§ **WHAT THE TASK REQUIRES**
Copying nothing before it, reproduce the line that holds "The height and" and every line after it in the data, exactly.

(Stored records)

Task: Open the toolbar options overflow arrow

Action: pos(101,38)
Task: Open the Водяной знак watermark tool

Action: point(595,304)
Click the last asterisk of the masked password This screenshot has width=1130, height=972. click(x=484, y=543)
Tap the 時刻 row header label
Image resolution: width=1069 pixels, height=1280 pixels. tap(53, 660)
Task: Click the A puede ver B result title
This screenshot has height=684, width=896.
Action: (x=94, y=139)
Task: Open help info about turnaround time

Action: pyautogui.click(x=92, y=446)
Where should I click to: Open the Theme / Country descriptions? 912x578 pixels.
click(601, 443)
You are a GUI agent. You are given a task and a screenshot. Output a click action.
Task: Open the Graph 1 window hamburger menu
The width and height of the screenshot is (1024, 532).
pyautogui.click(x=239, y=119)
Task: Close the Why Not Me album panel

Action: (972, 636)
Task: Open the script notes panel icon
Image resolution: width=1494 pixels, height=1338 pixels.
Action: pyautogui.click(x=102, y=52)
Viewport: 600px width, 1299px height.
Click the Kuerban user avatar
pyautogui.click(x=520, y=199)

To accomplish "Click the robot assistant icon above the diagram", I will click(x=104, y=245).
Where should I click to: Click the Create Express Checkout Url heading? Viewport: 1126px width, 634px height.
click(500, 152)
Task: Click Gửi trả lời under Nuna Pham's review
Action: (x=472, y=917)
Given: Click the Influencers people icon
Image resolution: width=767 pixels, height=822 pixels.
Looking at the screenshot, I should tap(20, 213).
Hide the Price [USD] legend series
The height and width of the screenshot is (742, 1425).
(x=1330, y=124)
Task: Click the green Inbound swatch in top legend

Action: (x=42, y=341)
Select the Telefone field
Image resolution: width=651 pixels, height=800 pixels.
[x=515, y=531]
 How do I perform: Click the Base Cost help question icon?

§ **TASK ANSWER**
The height and width of the screenshot is (742, 1425).
(x=1330, y=124)
Task: Click the green Inbound swatch in top legend

Action: (x=42, y=341)
Select the Telefone field
Image resolution: width=651 pixels, height=800 pixels.
[x=515, y=531]
 How do I perform: Click the Base Cost help question icon?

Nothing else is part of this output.